For additional information about Celeron processors, including
detailed identification tables, visit http://www.hardwareguys.com/supplement/celeron.html.
4.2.3.3 Pentium III
The Pentium III, Intel's final sixth-generation
processor, began shipping in February 1999. The Pentium III has been
manufactured in numerous variants, including speeds from 450 MHz to
1.33 GHz (Intel defines 1 GHz as 1,000 MHz), two bus speeds (100 MHz
and 133 MHz), four packages (SECC, SECC2, FC-PGA, and FC-PGA2), and
the following three cores:
- Pentium III (Katmai core)
-
Initial Pentium III variants use the Katmai
core,
essentially an enhanced Deschutes with the addition of 70 new
Streaming SIMD
Instructions (formerly called Katmai New
Instructions or KNI and
known colloquially as MMX/2) that improve 3D
graphics rendering and speech processing. They use the
0.25 process, operate at 2.0v core voltage (with some
versions requiring marginally higher voltage), use a 100 MHz FSB,
incorporate 512 KB L2 cache running at half CPU speed, and have
glueless support for two-way SMP. Katmai-core processors are
available in SECC2 (Slot 1/SC242) and FC-PGA (Socket 370) packaging.

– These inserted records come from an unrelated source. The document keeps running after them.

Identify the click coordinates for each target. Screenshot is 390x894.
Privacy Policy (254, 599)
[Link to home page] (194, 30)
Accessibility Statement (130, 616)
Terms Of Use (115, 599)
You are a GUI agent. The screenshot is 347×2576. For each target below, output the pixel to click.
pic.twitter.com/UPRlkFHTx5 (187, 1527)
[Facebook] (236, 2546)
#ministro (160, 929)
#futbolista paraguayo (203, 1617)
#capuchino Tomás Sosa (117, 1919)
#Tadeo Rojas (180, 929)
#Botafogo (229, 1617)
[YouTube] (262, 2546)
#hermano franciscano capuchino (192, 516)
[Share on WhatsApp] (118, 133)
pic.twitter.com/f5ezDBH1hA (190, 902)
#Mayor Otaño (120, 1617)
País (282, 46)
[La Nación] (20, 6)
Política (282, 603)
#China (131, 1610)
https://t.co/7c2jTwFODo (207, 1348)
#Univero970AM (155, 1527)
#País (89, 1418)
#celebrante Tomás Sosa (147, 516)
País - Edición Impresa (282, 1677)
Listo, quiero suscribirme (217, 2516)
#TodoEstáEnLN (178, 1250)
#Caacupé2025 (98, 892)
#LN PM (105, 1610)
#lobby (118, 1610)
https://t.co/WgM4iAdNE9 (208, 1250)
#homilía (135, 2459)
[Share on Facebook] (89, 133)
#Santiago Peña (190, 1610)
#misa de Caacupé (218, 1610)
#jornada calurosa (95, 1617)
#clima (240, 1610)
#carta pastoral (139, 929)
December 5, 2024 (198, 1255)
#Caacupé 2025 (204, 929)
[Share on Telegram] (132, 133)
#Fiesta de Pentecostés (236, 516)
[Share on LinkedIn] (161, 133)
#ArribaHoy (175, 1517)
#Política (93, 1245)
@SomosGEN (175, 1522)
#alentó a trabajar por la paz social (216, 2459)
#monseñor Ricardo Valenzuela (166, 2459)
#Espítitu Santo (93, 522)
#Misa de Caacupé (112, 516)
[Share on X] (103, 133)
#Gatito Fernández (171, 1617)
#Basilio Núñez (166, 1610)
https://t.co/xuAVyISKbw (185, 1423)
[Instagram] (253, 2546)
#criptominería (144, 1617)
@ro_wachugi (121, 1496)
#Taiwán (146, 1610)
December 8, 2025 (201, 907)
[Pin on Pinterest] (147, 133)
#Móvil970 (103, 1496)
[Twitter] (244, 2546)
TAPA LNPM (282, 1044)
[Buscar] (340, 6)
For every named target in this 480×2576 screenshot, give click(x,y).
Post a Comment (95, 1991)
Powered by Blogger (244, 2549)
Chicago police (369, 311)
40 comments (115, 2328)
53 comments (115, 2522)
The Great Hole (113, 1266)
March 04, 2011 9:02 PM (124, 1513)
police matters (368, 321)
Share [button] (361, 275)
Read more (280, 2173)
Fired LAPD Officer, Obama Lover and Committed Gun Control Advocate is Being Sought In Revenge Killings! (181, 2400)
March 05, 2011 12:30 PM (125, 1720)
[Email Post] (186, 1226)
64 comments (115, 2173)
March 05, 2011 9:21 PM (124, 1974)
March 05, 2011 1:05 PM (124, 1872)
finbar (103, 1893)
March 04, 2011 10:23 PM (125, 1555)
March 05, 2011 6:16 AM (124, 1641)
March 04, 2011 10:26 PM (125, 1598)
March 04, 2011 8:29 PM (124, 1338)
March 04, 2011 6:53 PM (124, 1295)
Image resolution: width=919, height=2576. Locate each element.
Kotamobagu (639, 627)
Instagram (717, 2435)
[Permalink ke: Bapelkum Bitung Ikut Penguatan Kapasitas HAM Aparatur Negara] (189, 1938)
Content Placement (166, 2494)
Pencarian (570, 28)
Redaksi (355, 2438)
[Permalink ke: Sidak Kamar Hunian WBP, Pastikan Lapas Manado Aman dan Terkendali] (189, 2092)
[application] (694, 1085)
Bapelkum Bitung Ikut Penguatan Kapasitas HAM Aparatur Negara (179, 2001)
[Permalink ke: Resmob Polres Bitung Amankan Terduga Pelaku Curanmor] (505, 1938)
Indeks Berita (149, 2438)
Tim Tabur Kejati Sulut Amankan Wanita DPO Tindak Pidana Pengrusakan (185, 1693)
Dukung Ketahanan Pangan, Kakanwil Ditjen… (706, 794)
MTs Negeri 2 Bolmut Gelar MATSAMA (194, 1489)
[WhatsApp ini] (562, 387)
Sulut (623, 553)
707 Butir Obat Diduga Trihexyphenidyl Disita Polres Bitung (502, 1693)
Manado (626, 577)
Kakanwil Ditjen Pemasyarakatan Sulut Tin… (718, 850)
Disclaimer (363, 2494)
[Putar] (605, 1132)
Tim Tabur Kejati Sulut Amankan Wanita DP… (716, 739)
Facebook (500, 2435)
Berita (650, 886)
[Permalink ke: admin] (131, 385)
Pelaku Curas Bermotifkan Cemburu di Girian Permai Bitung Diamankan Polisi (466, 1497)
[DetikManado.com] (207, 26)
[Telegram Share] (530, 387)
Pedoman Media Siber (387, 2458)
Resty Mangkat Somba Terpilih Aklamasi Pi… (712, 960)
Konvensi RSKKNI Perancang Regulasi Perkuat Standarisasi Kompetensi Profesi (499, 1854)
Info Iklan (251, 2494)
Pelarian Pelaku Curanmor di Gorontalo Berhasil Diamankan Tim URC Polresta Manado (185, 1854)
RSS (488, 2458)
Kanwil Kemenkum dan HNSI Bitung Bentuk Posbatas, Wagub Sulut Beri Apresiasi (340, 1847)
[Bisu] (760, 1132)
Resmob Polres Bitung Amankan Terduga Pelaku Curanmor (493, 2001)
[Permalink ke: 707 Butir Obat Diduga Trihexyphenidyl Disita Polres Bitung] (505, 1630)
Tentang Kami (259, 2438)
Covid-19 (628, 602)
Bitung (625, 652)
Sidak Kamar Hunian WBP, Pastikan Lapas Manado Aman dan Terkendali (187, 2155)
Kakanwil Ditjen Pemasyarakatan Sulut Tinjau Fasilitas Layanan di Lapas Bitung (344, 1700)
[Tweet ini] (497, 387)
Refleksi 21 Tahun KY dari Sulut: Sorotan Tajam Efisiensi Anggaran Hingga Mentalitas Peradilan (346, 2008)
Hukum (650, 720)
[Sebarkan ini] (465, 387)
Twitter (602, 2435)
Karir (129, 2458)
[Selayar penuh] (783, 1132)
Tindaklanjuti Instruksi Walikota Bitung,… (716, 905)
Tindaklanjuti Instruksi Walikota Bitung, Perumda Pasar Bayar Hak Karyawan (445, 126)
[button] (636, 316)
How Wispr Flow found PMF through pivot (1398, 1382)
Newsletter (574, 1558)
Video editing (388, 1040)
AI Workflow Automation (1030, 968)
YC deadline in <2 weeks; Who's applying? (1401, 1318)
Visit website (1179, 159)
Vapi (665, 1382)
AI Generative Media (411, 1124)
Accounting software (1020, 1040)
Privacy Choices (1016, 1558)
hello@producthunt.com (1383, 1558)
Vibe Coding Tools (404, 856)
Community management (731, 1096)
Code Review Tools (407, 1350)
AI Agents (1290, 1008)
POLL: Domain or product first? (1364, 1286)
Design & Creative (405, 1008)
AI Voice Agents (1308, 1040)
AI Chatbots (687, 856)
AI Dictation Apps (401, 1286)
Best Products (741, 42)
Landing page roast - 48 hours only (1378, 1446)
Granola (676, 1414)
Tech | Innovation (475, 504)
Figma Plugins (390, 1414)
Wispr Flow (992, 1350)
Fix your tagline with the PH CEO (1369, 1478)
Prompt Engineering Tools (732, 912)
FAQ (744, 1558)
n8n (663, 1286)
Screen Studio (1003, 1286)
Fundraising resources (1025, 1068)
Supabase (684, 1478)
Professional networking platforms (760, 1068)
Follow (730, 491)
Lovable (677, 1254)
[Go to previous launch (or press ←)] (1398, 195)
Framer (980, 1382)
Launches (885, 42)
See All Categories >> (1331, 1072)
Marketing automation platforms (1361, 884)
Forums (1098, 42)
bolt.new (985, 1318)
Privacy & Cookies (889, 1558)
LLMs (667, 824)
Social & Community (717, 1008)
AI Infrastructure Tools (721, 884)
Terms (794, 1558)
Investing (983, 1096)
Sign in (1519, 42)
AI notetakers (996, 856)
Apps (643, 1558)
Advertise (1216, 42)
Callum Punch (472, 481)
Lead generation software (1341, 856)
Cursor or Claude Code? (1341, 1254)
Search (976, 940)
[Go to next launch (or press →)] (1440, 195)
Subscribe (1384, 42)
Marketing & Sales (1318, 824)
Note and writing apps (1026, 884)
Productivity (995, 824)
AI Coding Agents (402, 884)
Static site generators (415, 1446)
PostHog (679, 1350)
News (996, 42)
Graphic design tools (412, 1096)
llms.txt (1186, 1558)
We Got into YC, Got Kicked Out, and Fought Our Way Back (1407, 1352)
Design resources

- Pentium III (Coppermine core)
-
Later Pentium III variants use the Coppermine
core, which is essentially a refined version of the Katmai
core. Coppermine processors use the 0.18 process, which
reduces die size, heat production, and cost. They operate at nominal
1.6v core voltage (with faster versions requiring marginally higher
voltage), are available at either 100 MHz or 133 MHz FSB, and (in
most variants) support SMP. Coppermine-core processors are available
in SECC2 (Slot 1/SC242) and FC-PGA (Socket 370) packaging in both 100
and 133 MHz FSB variants. Finally, Coppermine also incorporates the
following significant improvements in L2 cache implementation and buffering:
- Advanced Transfer Cache
-
Advanced Transfer
Cache (ATC) is how Intel summarizes
the several important improvements in L2 cache implementation from
Katmai to Coppermine. Although L2 cache size is reduced from 512 KB
to 256 KB, it is now on-die (rather than discrete SRAM chips) and,
like the Celeron, operates at full CPU speed rather than half.
Bandwidth is also quadrupled, from the 64-bit bus used on Katmai and
Mendocino-core Celeron processors to a 256-bit bus. Finally,
Coppermine uses an 8-way set associative cache, rather than the 4-way
set associative cache used by earlier Pentium III and Celeron
processors. Migrating L2 cache on-die increased transistor count from
just under 10 million for the Katmai to nearly 30 million for
Coppermine, which may account for the reported early yield problems
with the Coppermine.
- Advanced System Buffering
-
Advanced System
Buffering (ASB) is how Intel describes the
increase from Pentium III Katmai and earlier processors to the
Coppermine from four to six fill buffers, four to eight queue entry
buffers, and one to four writeback buffers. The increased number of
buffers was primarily intended to prevent bottlenecks with 133 MHz
FSB Coppermines, but also benefits those running at 100 MHz.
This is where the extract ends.